From: duperval@ERE.UMontreal.CA (Duperval Laurent) Subject: Re: FAQ addition: (was Re: Badblocks revisted (**sigh**)) Date: 18 Jul 1992 20:00:18 GMT
In article <1992Jul17.213244.4490@athena.mit.edu> Graham@DOCKMASTER.NCSC.MIL writes:
>|From: u31b3hs@cip-s02.informatik.rwth-aachen.de (Michael Haardt) writes:
>|Subject: FAQ addition: (was Re: Badblocks revisited (**sigh**))
>|Date: 16 Jul 92 08:21:05 GMT
>|
>|duperval@ERE.UMontreal.CA (Duperval Laurent) writes:
>|> [I have badblocks, how can I mark them?]
>|
[ Stuff about fixing with Minix deleted ]
>|Linux does not mark bad blocks, so you have to do that. It's not really
>|difficult, it is just that you need MINIX to do the job. Don't yell at
>|me ...
>
>This was definitely true in 0.12 but is this still true? The reason I ask
>is because when I run "mkfs -c /dev/hda2" It spits out errors on each
>bad block it finds, and you can even see it go back and retry. But if
>you let it run, you eventually have a .badblocks file. I don't think
>0.12 created this, but bootimage-0.96c and rootimage-0.96 do.
>
>If Linux doesn't mark badblocks then what is this file?
OK! I now have the (almost) definitive answer to my original post. The
problem with bad blocks isn't inherent to Linux. It's a bug (or an oversight)

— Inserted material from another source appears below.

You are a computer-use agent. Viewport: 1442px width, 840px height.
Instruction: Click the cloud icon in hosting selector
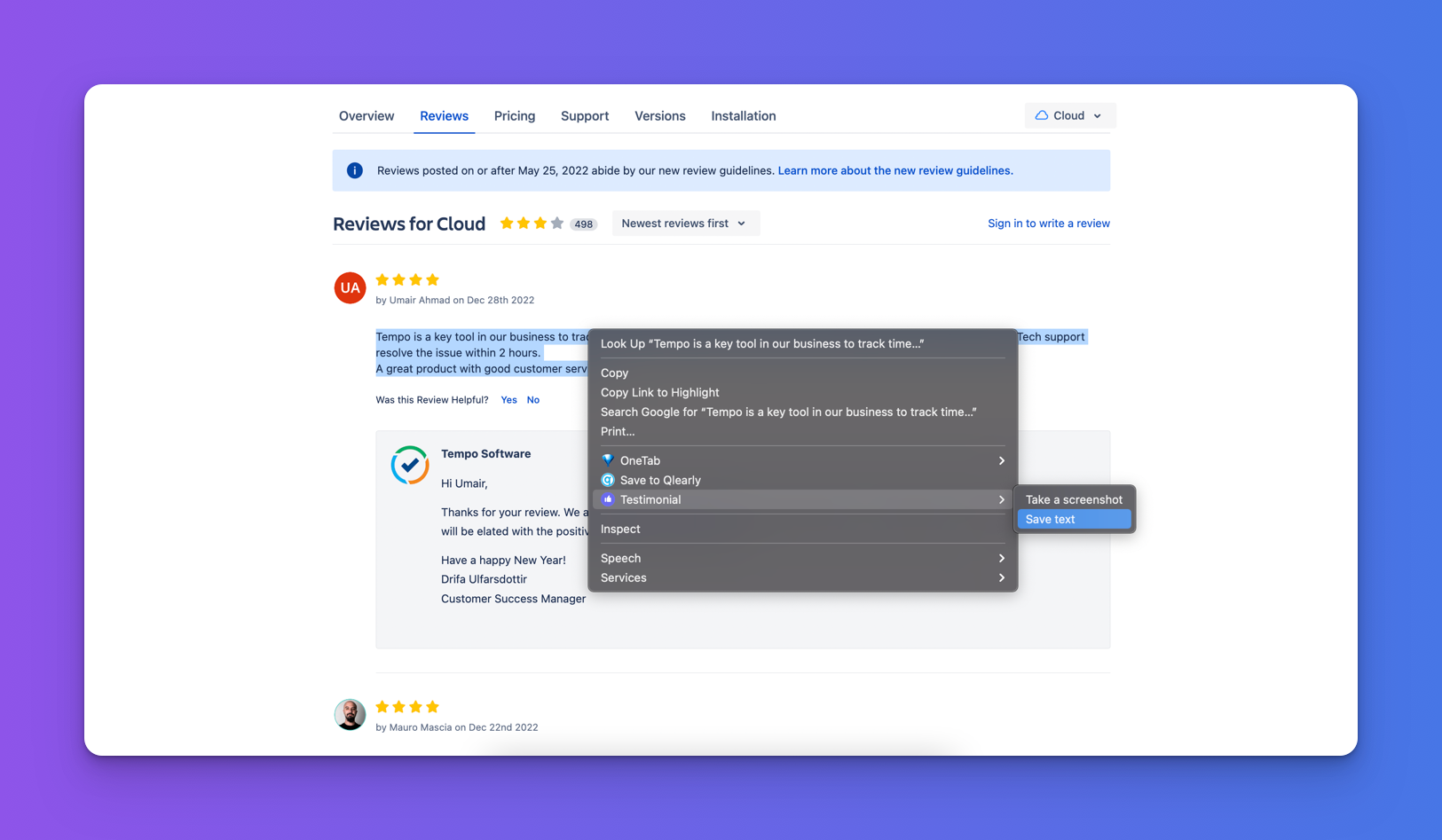pyautogui.click(x=1042, y=115)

in the mcc-interim installation package.
When install_root asks 'Do you want to replace all files' you have to say 'no'
if you want to keep your badblocks from being written to. The installation
package does a 'rm -rf' on all the directories it creates. therefore, any
information written by the mkfs command will be lost. I'm sure of it because
I just finished reinstalling Linux, from a clean disk and my .badblocks files
are still there.
So, if the person in charge of the mcc-interim package is listening, here are
my recommendations ;-) (and this goes to anyone who plans on releasing an install
package):
1- DON'T DO A 'rm -rf' ON A DISK. It's very dangerous and leads to unexpected
problems like the one above.
>Please post a reply here, because I have seen questions about this
>before, but I have never seen a public reply, and I'm sure there
>are other people out there that don't have IDE or SCSI drives.
>Thanks,
>
>Pat Graham
>Graham@Dockmaster.ncsc.mil
If my assumptions are correct, this problem would have nothing to do with the
type of drive used.
I'd like to thank the person who pointed this out first (sorry, I forgot your
name). Thank to you, I'll probably be able to compile without getting all
those I/O errors and those kernel panics!